*Action item:* From the entries below, transcribe exactly the lines between the line holding "You are a GUI" and the line holding "The image size is (587, 441).", inclusive; skip all other lines.

*Stored data:*
○ ○ ○
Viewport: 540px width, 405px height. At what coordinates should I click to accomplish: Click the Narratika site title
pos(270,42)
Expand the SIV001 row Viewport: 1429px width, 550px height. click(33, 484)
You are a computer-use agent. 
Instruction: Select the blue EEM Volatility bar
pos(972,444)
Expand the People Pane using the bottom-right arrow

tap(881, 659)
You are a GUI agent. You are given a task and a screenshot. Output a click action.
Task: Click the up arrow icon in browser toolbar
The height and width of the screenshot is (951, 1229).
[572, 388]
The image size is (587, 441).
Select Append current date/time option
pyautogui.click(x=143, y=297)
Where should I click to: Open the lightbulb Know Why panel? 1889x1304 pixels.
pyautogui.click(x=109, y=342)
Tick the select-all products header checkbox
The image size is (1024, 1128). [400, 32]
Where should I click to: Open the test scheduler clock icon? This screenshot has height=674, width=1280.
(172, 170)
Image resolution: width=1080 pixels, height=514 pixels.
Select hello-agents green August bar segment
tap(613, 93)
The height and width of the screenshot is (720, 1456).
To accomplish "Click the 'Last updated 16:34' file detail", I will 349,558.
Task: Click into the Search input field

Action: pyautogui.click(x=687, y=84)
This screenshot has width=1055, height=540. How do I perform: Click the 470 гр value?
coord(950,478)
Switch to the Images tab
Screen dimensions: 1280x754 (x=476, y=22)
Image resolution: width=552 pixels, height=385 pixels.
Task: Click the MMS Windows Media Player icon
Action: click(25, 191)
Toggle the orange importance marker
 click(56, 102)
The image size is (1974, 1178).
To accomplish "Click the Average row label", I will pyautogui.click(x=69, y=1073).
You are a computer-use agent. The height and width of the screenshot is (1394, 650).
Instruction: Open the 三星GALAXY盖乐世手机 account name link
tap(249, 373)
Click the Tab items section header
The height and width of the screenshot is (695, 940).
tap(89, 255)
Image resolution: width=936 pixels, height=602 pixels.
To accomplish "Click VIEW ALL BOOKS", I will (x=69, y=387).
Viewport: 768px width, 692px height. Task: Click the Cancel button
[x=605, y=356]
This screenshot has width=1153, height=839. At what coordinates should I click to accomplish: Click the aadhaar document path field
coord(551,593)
○ ○ ○
*Output of the task:*
You are a GUI agent. You are given a task and a screenshot. Output a click action.
Task: Click the up arrow icon in browser toolbar
The height and width of the screenshot is (951, 1229).
[572, 388]
The image size is (587, 441).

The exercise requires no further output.